Il nostro dialetto non è una derivazione dal martinese

Il dialetto crispianese come lingua autonoma e non come una derivazione dal martinese. E’ la tesi esposta da Francesco Santoro, autore del libro “Crispiano 1799 – 2009, 210 anni dalla fondazione”, presentato a Crispiano nella sala consiliare del Comune. In apertura, Michele Vinci e Rosa Lucaselli, in un misto tra dialetto ed italiano hanno ripercorso la storia di Crispiano, i suoi usi, le sue tradizioni, i modi di vita dal 1914, anno dell’autonomia. Dopo il saluto del sindaco Laddomada, è intervenuto il dottor Francesco Burano, con varie recensioni all’opera. La professoressa Marina Cavallo, saggista e studiosa di letteratura, ha definito la tesi esposta da Santoro, «una rottura con la tradizione» e ha posto l’accento sull’amore dell’autore per Crispiano.

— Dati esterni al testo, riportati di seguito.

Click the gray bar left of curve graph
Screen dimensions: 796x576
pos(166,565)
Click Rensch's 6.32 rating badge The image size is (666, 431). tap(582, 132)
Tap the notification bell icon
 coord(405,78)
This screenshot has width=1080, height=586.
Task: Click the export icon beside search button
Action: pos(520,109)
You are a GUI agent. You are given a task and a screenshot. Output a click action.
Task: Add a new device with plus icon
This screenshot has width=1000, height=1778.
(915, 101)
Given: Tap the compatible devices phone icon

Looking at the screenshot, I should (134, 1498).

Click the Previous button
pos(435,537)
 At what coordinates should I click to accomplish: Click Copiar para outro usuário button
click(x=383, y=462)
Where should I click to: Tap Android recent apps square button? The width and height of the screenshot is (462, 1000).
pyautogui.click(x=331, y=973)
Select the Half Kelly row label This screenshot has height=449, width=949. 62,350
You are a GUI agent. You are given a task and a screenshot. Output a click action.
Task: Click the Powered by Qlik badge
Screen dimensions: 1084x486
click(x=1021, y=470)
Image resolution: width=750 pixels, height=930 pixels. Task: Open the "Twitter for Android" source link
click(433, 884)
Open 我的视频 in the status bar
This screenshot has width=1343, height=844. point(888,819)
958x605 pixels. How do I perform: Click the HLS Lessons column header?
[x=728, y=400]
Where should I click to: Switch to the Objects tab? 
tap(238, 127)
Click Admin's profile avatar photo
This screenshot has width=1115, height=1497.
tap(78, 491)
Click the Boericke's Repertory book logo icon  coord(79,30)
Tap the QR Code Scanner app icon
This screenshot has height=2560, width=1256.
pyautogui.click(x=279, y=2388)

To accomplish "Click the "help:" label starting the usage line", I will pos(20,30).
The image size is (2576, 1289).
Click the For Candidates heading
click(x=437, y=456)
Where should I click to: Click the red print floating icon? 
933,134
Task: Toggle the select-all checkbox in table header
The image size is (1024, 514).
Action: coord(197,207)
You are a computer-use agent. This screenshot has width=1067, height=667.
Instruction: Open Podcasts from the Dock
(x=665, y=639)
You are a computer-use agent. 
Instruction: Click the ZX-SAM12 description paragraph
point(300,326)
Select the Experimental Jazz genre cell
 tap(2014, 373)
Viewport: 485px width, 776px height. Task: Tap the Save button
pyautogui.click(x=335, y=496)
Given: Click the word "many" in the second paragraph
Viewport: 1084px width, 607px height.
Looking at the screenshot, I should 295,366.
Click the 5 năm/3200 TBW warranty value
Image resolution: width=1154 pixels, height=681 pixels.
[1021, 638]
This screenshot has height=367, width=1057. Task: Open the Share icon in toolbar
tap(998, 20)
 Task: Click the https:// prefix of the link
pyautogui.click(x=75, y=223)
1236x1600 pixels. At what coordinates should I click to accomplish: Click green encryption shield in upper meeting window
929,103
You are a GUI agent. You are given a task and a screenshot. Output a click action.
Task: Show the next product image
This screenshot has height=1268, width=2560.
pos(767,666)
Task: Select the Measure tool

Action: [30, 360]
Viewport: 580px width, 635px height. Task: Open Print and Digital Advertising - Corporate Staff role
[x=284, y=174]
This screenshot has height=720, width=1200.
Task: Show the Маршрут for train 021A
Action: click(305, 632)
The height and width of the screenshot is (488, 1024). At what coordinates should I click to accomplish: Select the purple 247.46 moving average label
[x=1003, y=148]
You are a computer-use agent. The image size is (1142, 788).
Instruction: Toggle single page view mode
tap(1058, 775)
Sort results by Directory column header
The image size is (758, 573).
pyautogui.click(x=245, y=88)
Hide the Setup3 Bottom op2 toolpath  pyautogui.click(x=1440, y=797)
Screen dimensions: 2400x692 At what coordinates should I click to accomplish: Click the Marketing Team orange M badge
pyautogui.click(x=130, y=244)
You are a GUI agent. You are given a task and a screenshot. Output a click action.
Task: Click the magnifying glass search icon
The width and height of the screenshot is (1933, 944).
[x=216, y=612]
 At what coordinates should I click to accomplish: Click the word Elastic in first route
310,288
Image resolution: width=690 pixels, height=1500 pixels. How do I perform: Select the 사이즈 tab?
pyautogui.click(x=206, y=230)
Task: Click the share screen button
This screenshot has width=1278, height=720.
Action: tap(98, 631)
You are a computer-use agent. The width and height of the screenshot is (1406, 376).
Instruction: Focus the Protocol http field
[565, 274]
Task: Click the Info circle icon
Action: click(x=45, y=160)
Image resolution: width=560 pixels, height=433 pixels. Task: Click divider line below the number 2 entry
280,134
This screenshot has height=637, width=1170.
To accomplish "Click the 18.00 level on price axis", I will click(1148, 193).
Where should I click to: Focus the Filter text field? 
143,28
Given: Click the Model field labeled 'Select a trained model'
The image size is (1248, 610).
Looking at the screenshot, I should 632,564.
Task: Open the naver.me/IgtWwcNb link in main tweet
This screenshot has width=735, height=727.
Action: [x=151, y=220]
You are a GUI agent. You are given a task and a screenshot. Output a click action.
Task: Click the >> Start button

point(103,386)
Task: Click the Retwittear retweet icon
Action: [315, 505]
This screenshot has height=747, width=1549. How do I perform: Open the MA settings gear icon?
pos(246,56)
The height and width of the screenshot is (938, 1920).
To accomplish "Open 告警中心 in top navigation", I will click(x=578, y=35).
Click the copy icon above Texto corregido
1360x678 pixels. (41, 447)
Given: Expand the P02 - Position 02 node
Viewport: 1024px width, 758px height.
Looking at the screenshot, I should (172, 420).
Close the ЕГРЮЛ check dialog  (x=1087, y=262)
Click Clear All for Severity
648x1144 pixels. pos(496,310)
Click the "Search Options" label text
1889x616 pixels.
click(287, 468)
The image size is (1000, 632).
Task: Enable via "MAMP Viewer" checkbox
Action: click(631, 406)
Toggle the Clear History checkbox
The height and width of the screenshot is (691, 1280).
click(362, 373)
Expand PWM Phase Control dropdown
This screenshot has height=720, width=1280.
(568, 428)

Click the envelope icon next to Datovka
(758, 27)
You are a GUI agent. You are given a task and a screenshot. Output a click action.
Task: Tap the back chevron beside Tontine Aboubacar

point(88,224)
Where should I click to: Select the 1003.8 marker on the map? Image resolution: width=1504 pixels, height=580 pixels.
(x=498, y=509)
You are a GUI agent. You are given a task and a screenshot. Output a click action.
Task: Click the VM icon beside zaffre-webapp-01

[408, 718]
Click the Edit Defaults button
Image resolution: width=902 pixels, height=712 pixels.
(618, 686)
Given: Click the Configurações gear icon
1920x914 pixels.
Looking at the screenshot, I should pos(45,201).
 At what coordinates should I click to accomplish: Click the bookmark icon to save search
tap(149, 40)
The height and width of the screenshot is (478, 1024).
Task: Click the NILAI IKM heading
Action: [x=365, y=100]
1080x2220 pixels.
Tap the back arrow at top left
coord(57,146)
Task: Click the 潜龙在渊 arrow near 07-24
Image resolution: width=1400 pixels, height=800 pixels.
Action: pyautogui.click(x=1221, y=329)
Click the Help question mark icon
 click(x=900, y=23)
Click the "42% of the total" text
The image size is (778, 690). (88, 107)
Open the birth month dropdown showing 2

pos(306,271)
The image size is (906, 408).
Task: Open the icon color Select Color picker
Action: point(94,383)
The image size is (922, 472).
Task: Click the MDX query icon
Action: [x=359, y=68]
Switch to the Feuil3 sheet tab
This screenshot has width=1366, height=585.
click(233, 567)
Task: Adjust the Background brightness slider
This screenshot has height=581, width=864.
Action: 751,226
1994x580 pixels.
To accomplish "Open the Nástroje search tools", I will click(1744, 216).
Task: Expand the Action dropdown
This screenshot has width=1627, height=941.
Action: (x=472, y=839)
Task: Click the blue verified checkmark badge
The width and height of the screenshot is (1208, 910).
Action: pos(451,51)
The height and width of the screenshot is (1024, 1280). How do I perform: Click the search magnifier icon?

La parola è quindi passata alla dottoressa Anna Sturino, dirigente della scuola media “Severi”, che ha evidenziato il carattere di facile consultazione del libro e la riflessione che suscita sulla presunta antitesi tra dialetto e lingua italiana. «Non possiamo stabilire qual è oggi la parlata di Crispiano, perché non sappiamo neanche quale sia stata. Certo è che non siamo né tarantini, né salentini, siamo crispianesi», ha aggiunto la dottoressa Anna Sgobbio, dirigente del circolo didattico “Mancini”. Cosimo Diamiano Calabretti, studioso di storia locale, ha ripercorso alcune tappe dei lavori di Santoro, tra cui la trasposizione in dialetto della parabola del figliol prodigo. Infine è intervenuto Pierfranco Bruni, direttore del Ministero dei Beni culturali: «Il dialetto nasce come pensiero, prima ancora che come parola.